#### To do:
Exactly and only the lines from the one with "The width and height of the screenshot is (800, 435)." through the last line of the records need to be set down; please skip the pictures.

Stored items
+++
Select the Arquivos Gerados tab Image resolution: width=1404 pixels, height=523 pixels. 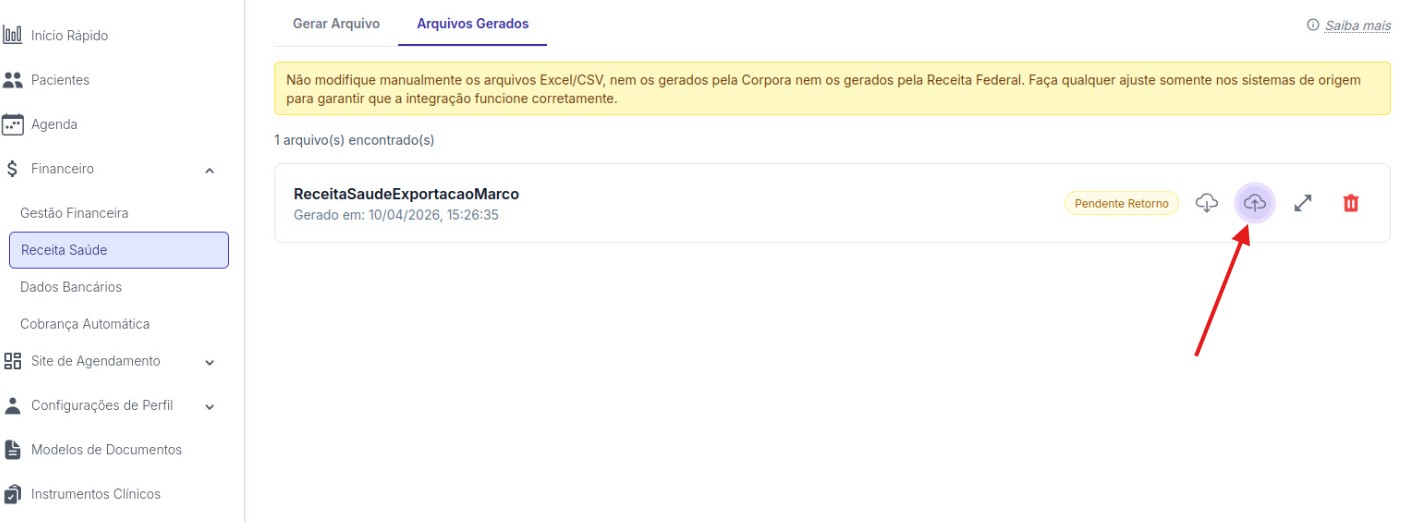472,24
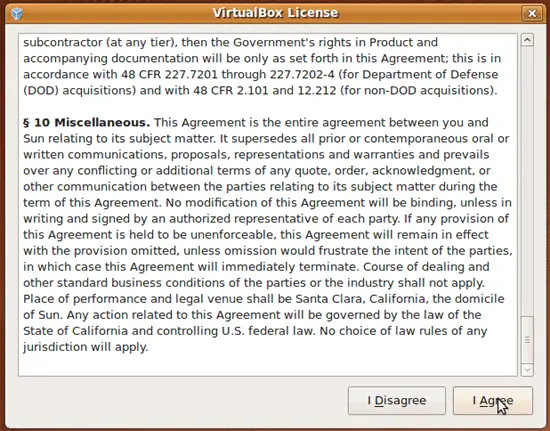This screenshot has height=431, width=550.
Task: Click the '(for non-DOD acquisitions)' text
Action: (419, 90)
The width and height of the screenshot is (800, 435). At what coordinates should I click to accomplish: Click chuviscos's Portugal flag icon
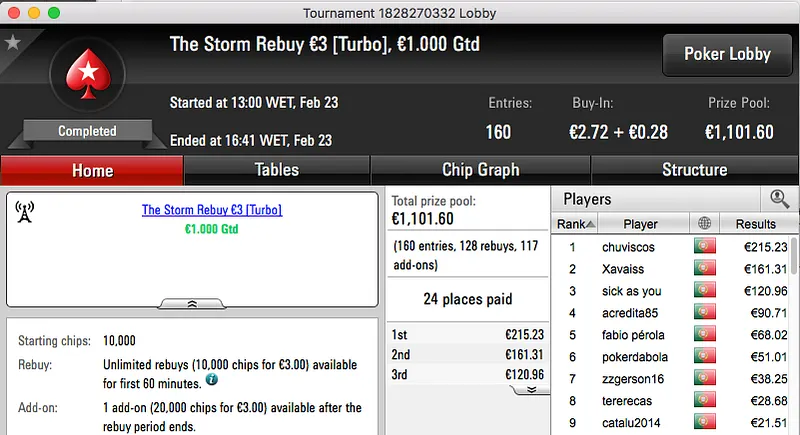click(x=704, y=247)
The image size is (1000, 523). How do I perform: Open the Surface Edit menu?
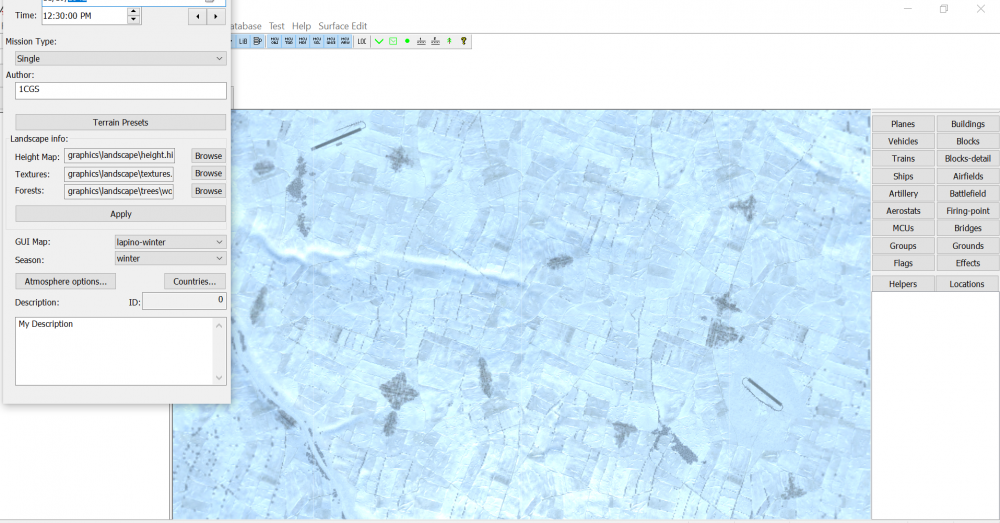(x=343, y=25)
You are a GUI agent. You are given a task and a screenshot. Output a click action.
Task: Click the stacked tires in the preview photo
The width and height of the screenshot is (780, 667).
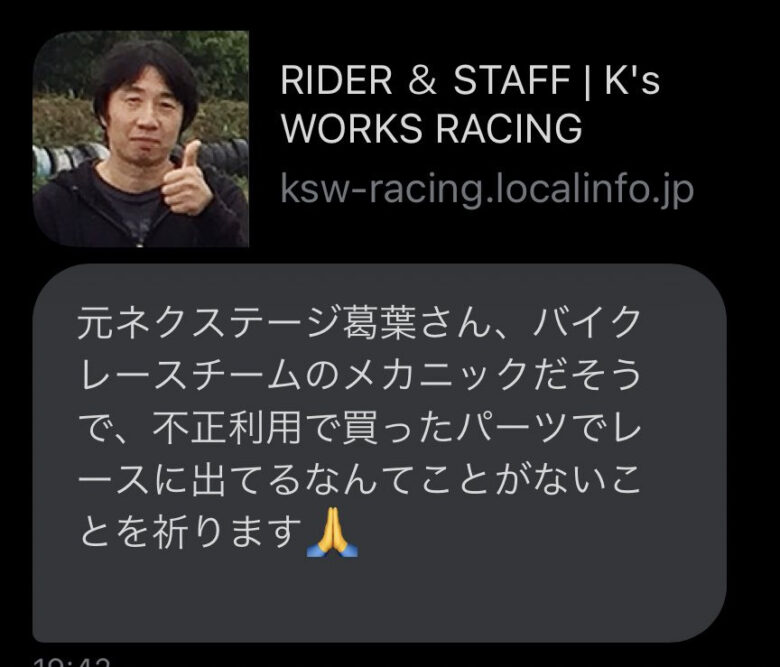tap(65, 159)
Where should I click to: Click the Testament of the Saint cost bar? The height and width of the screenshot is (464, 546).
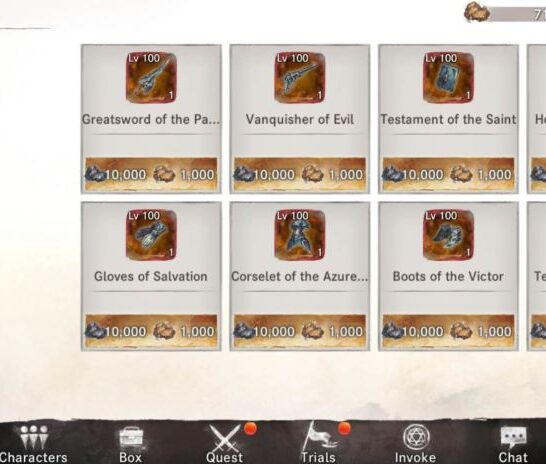click(448, 174)
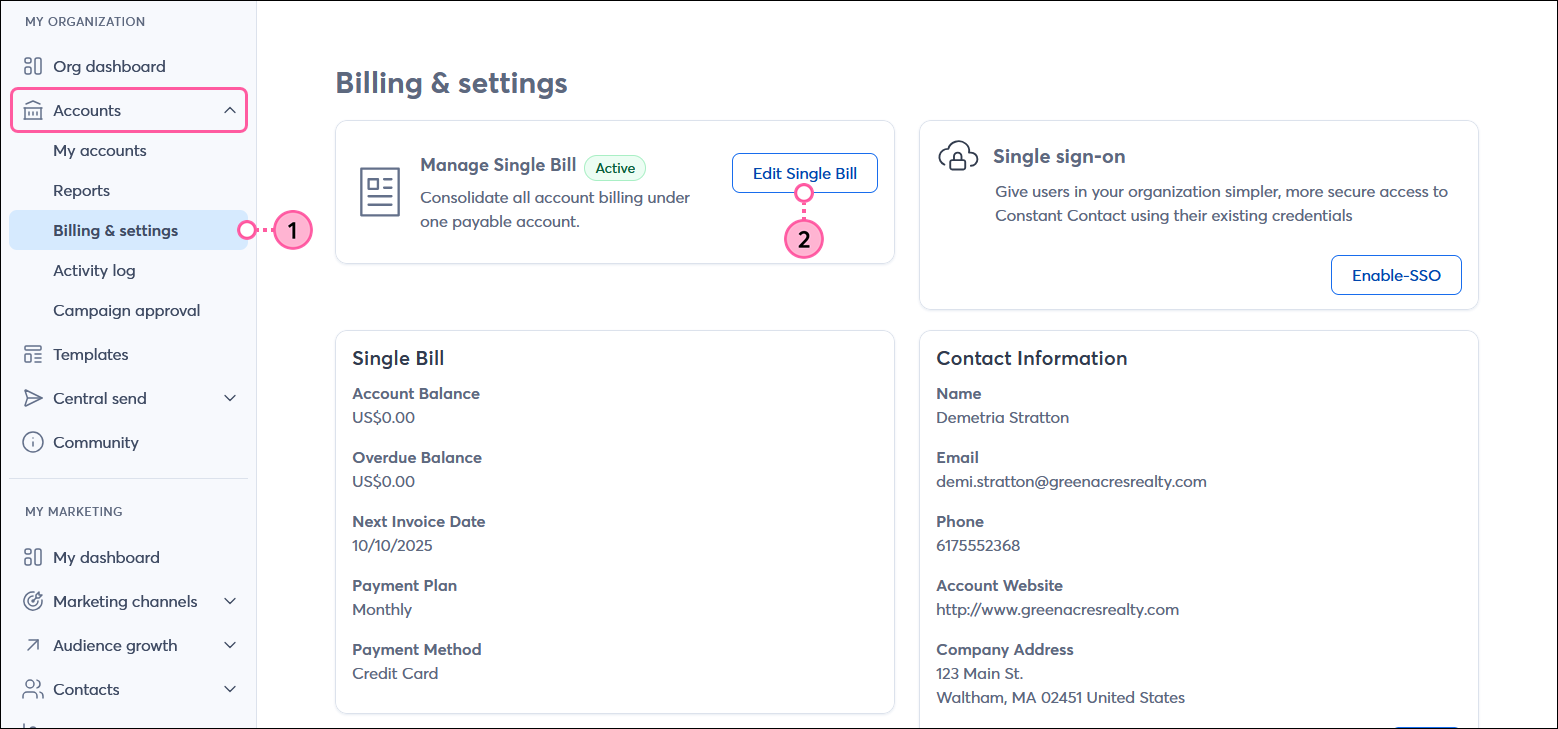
+++
#### Your solution:
The width and height of the screenshot is (800, 435). At what coordinates should I click to accomplish: Click chuviscos's Portugal flag icon
click(x=704, y=247)
The image size is (1000, 523). How do I perform: Open the Surface Edit menu?
(x=343, y=25)
You are a GUI agent. You are given a task and a screenshot. Output a click action.
Task: Click the stacked tires in the preview photo
The width and height of the screenshot is (780, 667).
tap(65, 159)
Where should I click to: Click the Testament of the Saint cost bar? The height and width of the screenshot is (464, 546).
click(448, 174)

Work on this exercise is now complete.